Instruction for the listing below: copy exactly, and only, the lines from the one holding "Task: Click the word" through its last line, omitting any picture.
--------------------------------
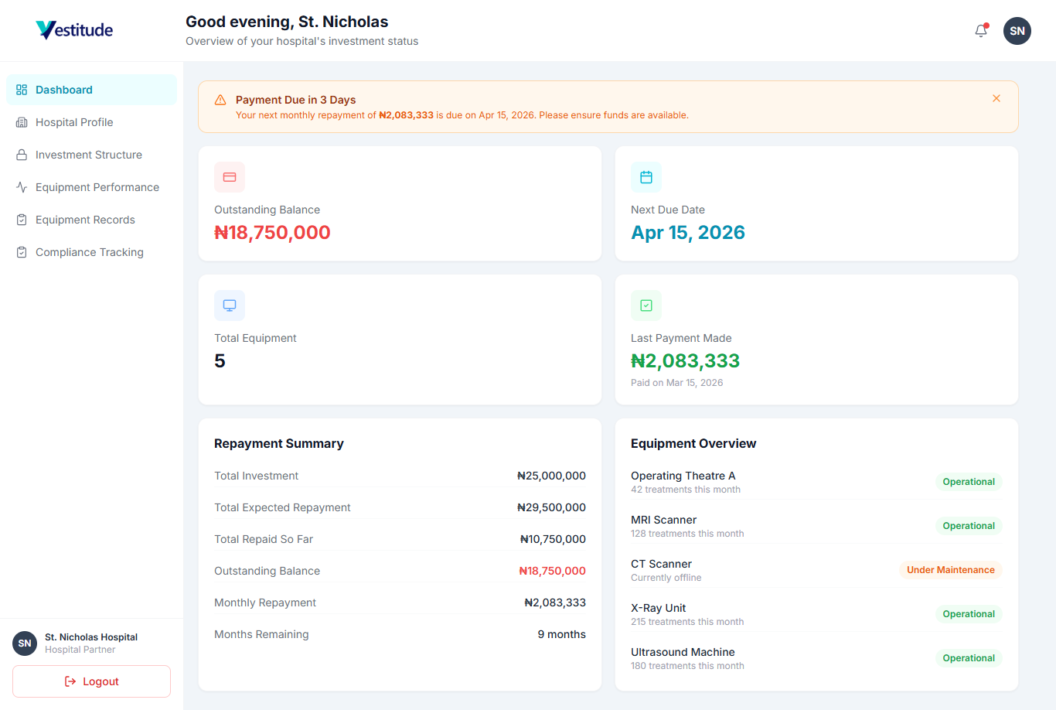Go to Hospital Profile page

click(x=74, y=122)
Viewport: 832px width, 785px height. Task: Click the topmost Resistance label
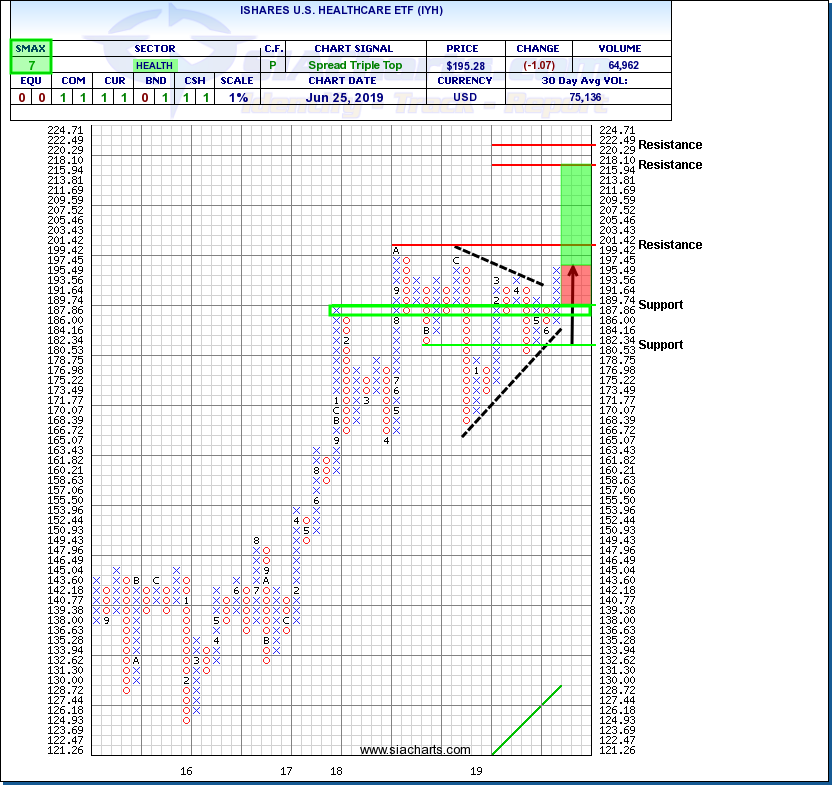pos(670,145)
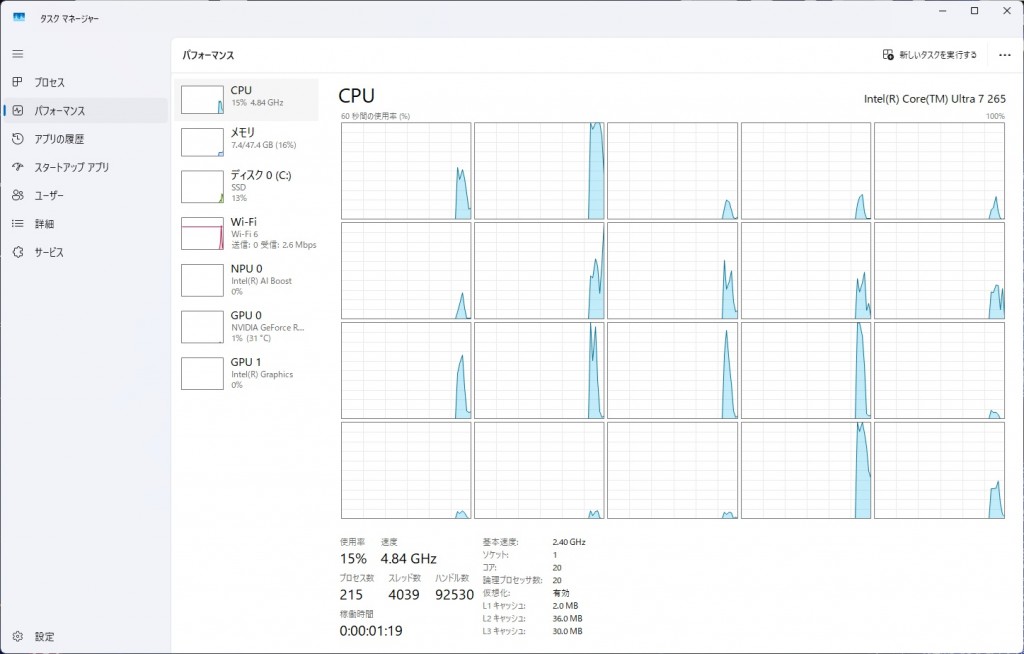Open the 詳細 details list icon

pos(17,224)
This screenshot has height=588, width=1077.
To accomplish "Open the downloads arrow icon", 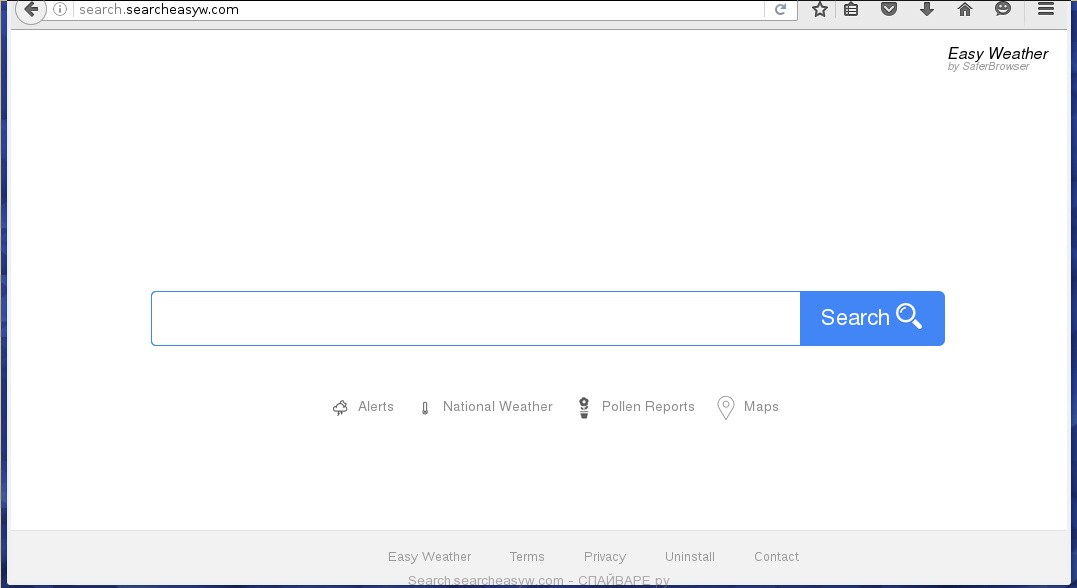I will 927,10.
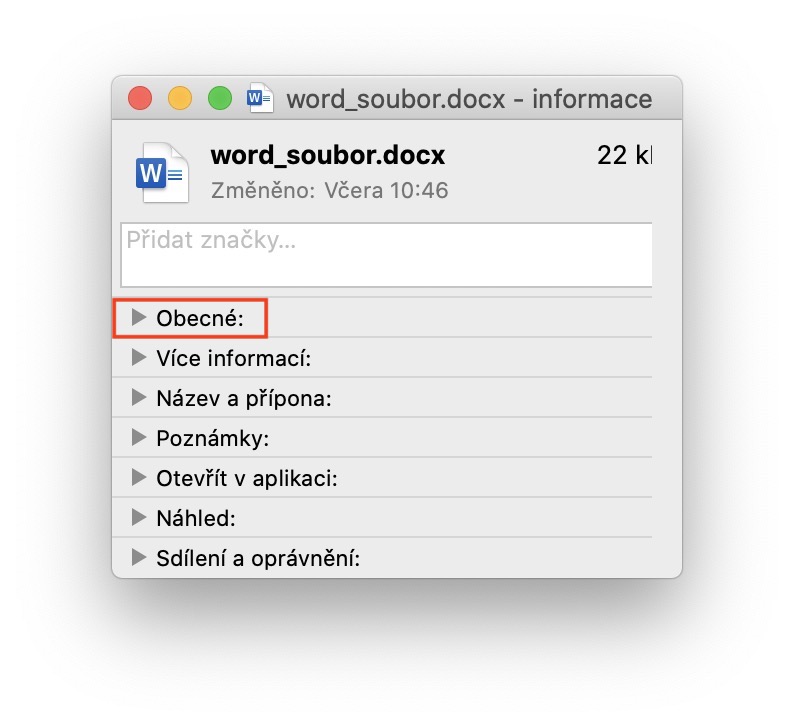Expand the Více informací section triangle
Viewport: 794px width, 726px height.
(139, 358)
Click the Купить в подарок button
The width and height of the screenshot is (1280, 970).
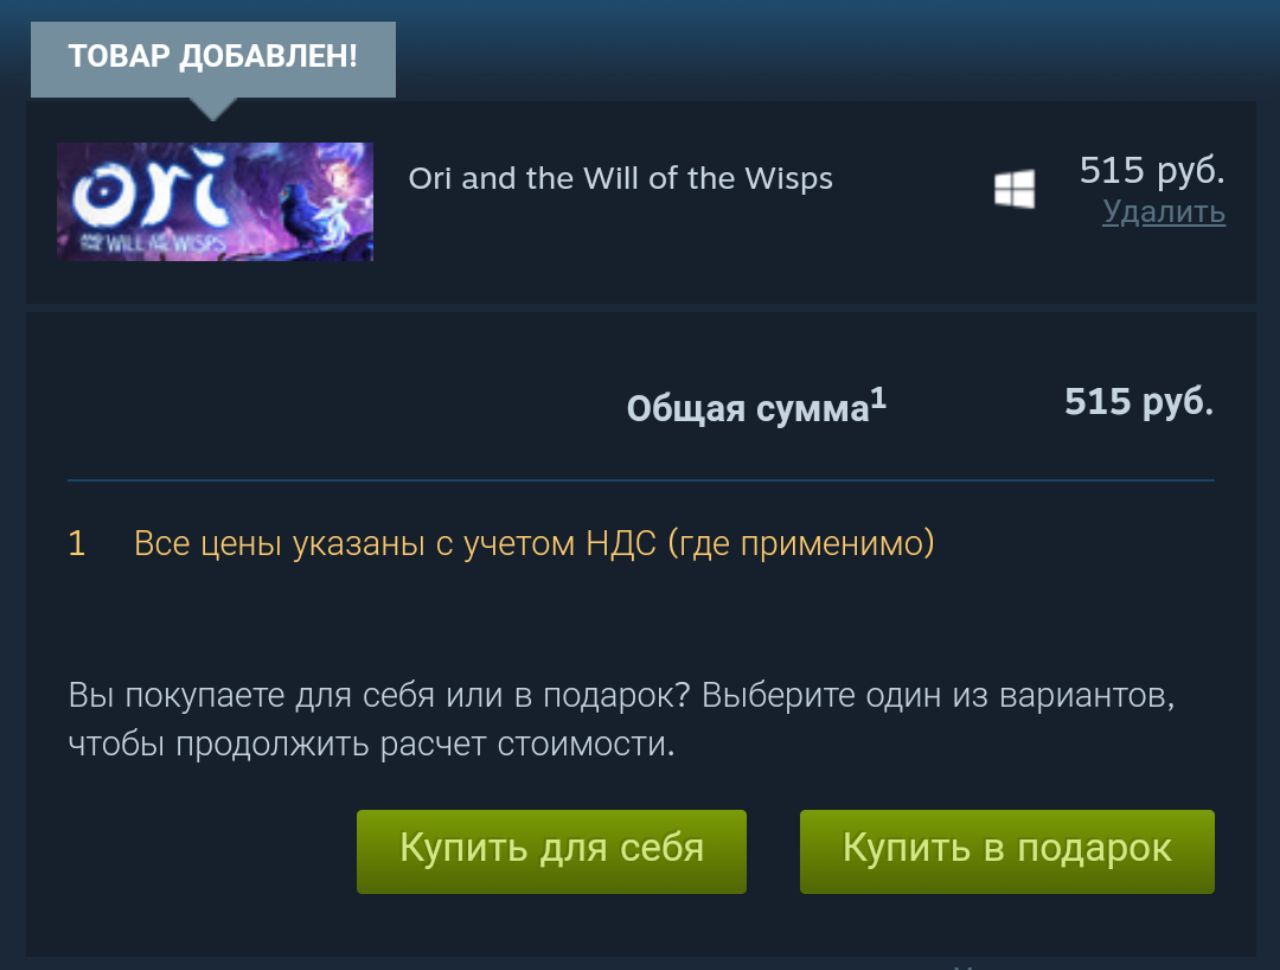[1007, 852]
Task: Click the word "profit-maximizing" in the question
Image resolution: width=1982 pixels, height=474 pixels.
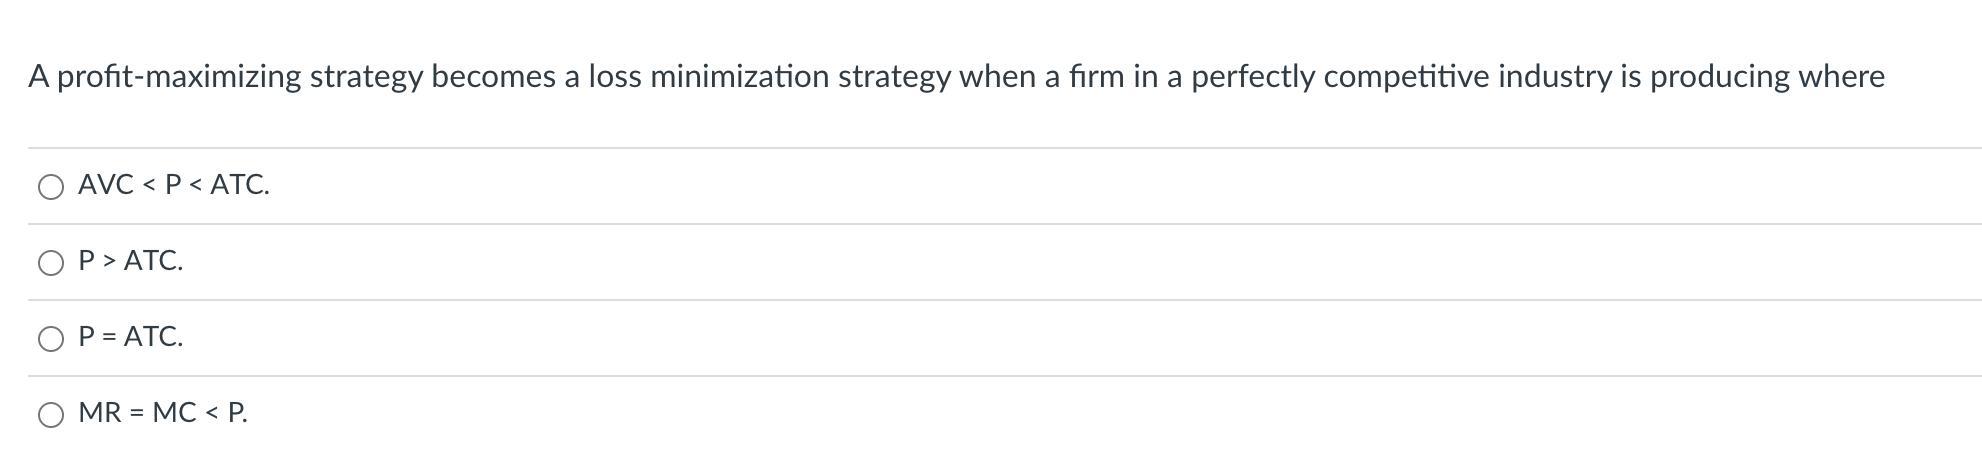Action: tap(179, 77)
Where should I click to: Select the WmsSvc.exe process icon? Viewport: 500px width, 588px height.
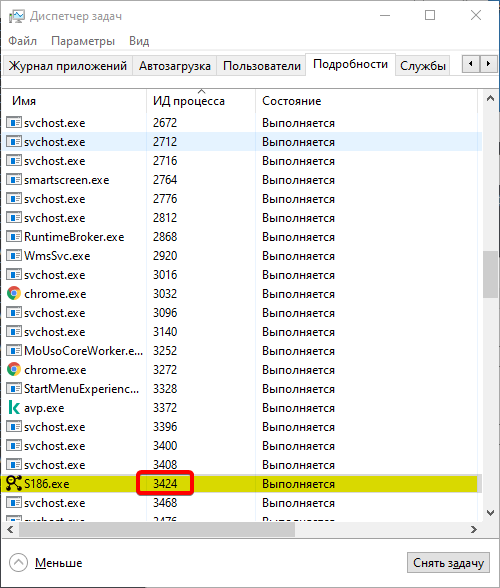(x=14, y=256)
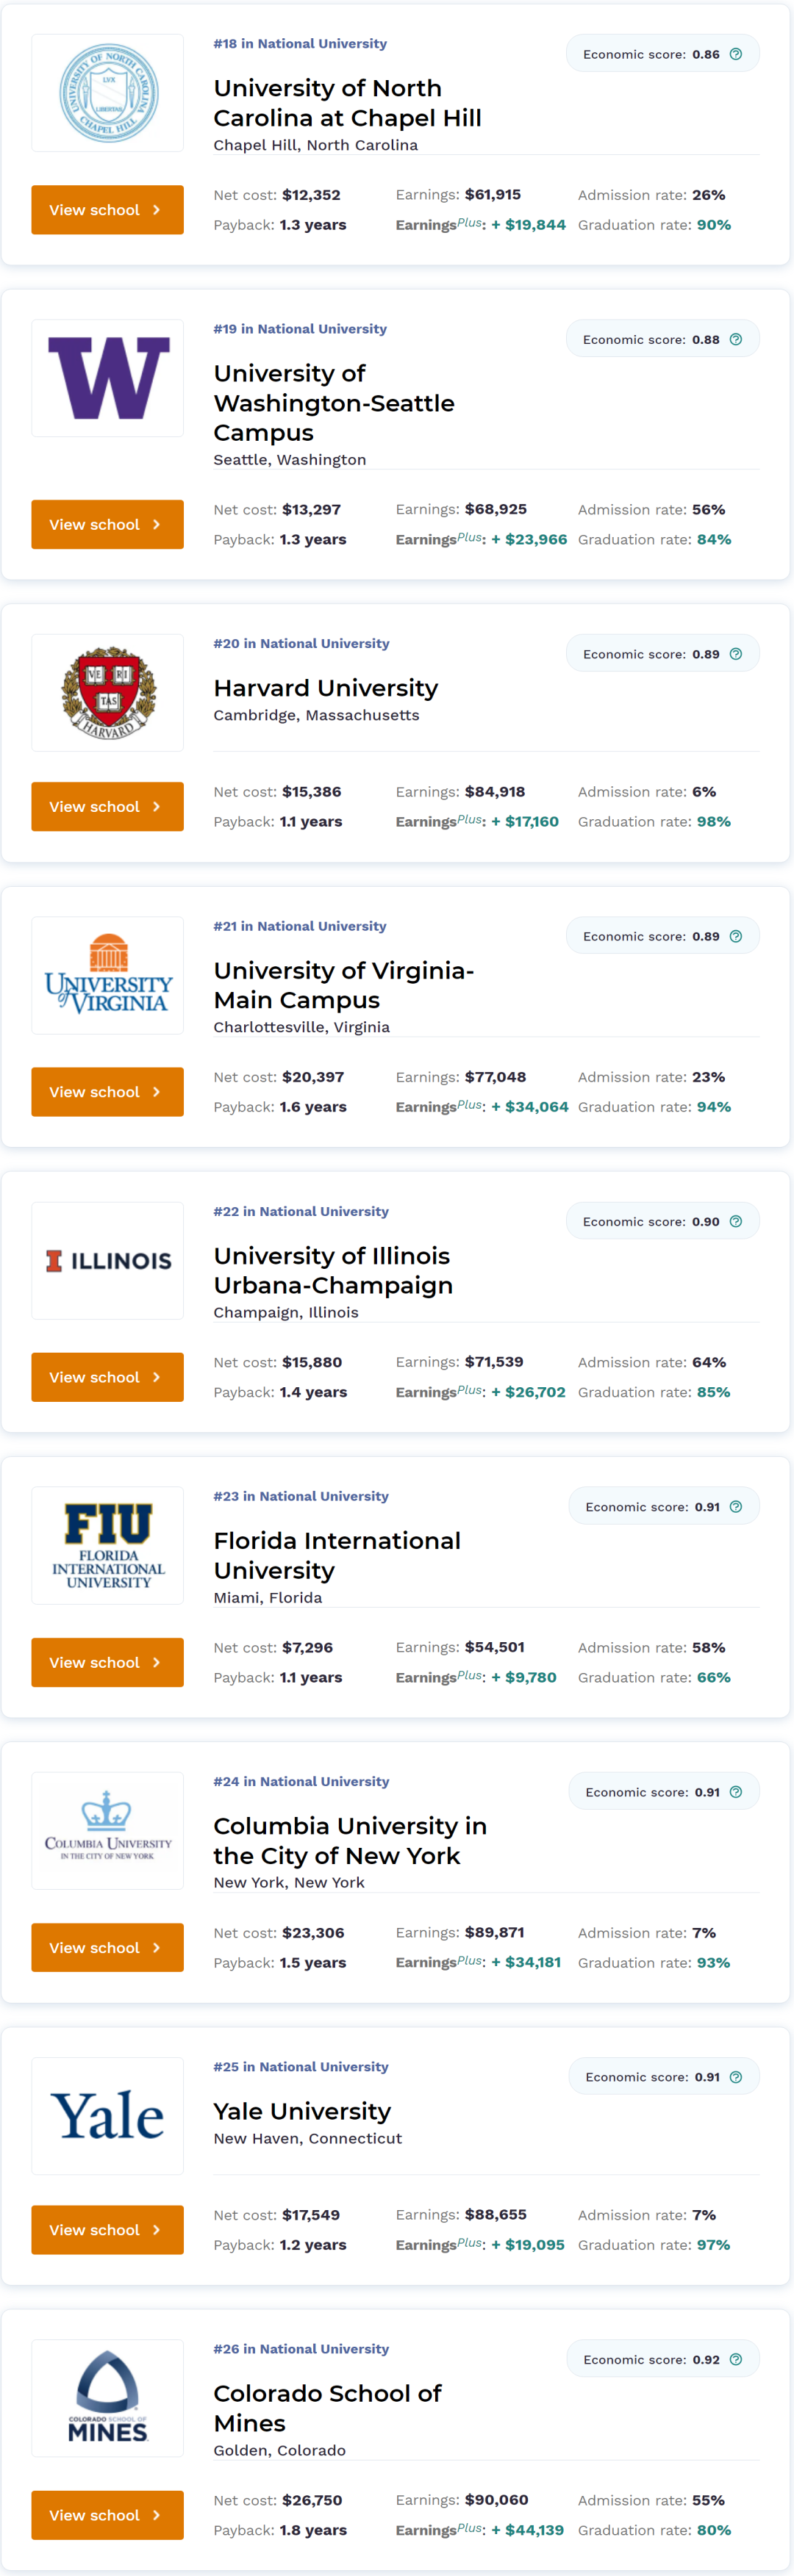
--------------------------------
(ANSWER TO THIS PROBLEM)
Task: Click the word "profit-maximizing" in the question
Image resolution: width=1982 pixels, height=474 pixels.
Action: tap(179, 77)
Where should I click to: Select the WmsSvc.exe process icon? Viewport: 500px width, 588px height.
(x=14, y=256)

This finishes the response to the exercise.